Os países mais afetados são o México e o Brasil, pois são os principais consumidores de aço indireto proveniente da China na América Latina. Juntos, os dois países consomem 56 por cento do total das importações desse gênero realizadas na região.
Crime organizado
A relação da América Latina e da China em torno da produção de aço também envolve o crime organizado, sobretudo os cartéis de drogas mexicanos.

Por exemplo, em março de 2014, as Forças Armadas do México interceptaram um navio da companhia chinesa Jian Hua, que transportava sem documentação 68.000 toneladas de ferro, informou a agência de imprensa BBC. O mineral foi extraído ilegalmente e fazia parte das atividades ilícitas do cartel de drogas denominado Caballeros Templarios. Esse grupo criminoso é o que tem mais vínculos com as empresas e máfias chinesas ligadas ao aço, pois controla parte das minas de ferro de Michoacán, o estado mexicano com as maiores reservas do mineral. Segundo as autoridades, nos meses anteriores já haviam sido apreendidas mais de 200.000 toneladas de minério de ferro ilegal, e a maioria estava destinada à China, garante a BBC.
Urge uma integração
Segundo Leal, o método para fazer frente ao impacto chinês é solicitar que os países da região tenham processos mais fortes de integração, que permitam adotar medidas para deter o impacto da competição desleal, bem como aumentar e respaldar o valor agregado da produção latino-americana.
“O êxito da batalha dependerá da integração dos países latino-americanos em termos políticos e econômicos, para criar barreiras eficazes contra a entrada excessiva e ilegal de produtos de aço chineses. O mundo está tentando defender-se contra a sobrecarga mundial causada pela China e os países se protegem com a criação de normas para aliviar os efeitos desse comércio injusto”, disse Leal.
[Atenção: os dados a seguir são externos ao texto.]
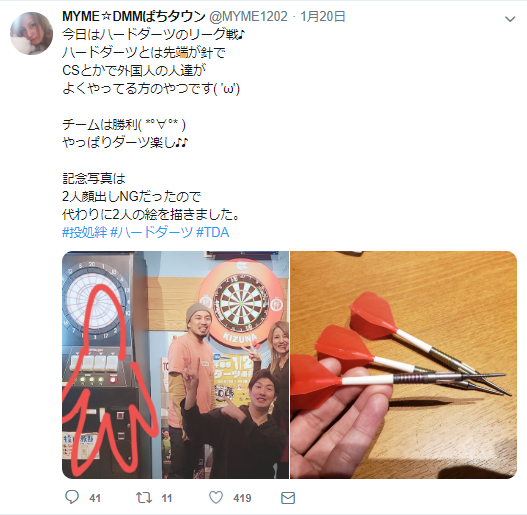527x515 pixels.
Task: Click the 1月20日 tweet date
Action: (x=323, y=16)
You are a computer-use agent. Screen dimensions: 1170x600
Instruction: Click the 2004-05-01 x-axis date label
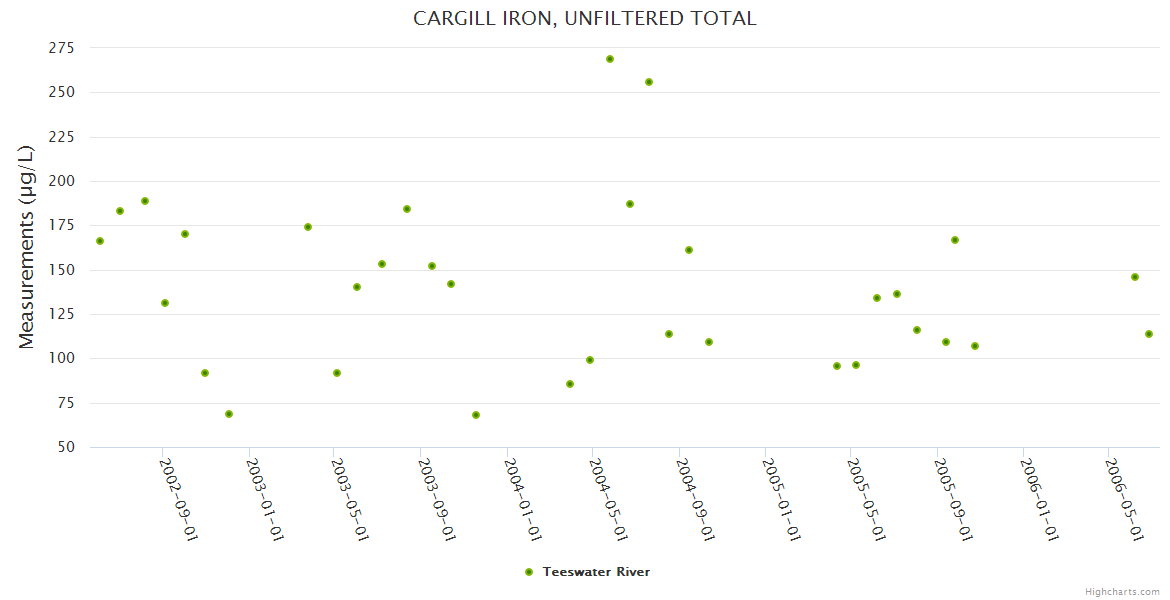pos(608,498)
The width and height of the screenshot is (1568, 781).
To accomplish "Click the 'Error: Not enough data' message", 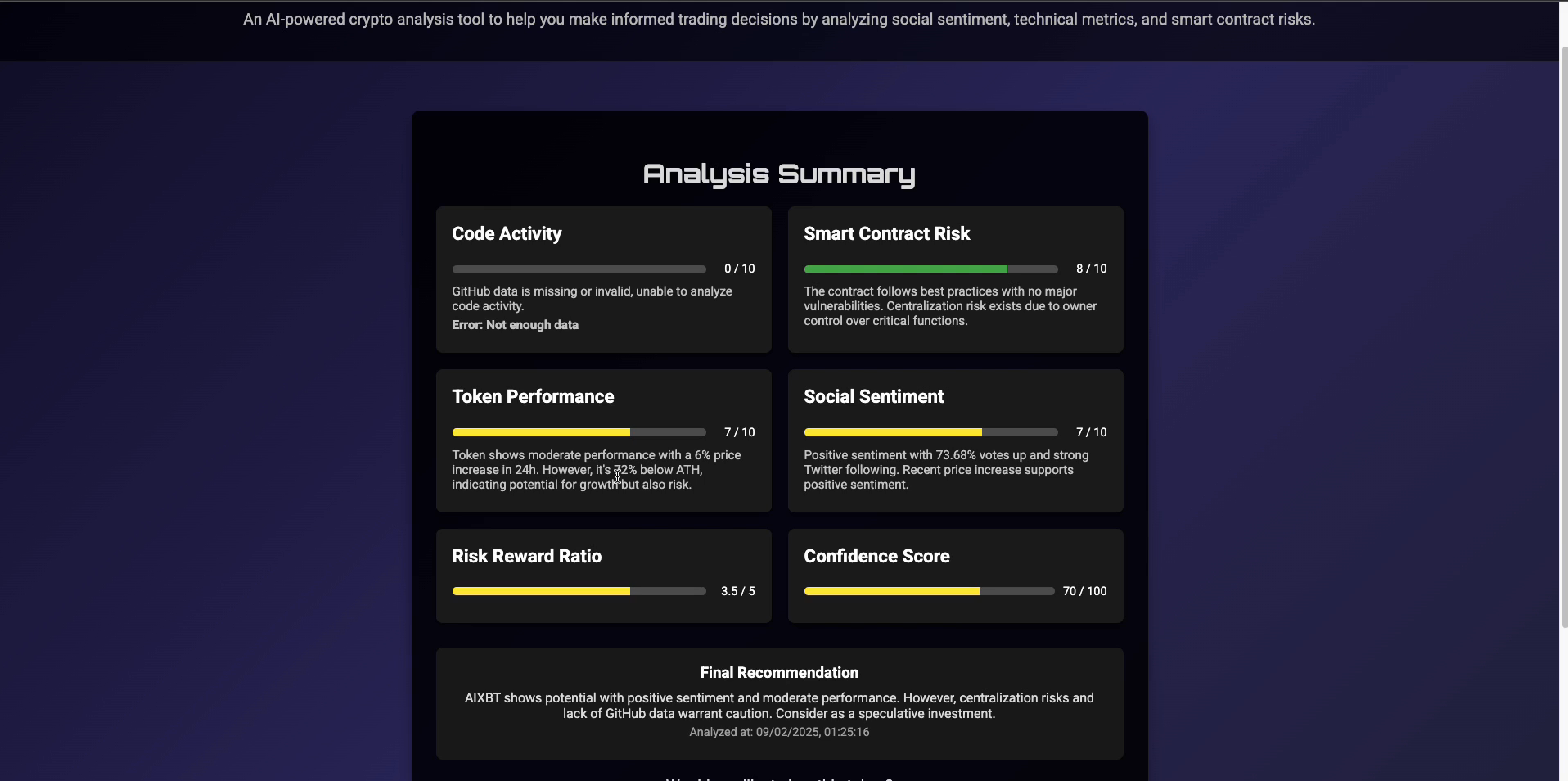I will point(515,325).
“Nós devemos nos preocupar também com nossa incapacidade para manter uma cadeia produtiva que gere valor agregado à nossa indústria. O enfoque agora não deveria ser o de proteger apenas a indústria do aço com a imposição de tarifas que normalizem o campo de competição entre os produtores locais e os chineses, mas sim o de proteger os produtos que têm um valor agregado substancial e que também lutam em condições desleais”, finalizou.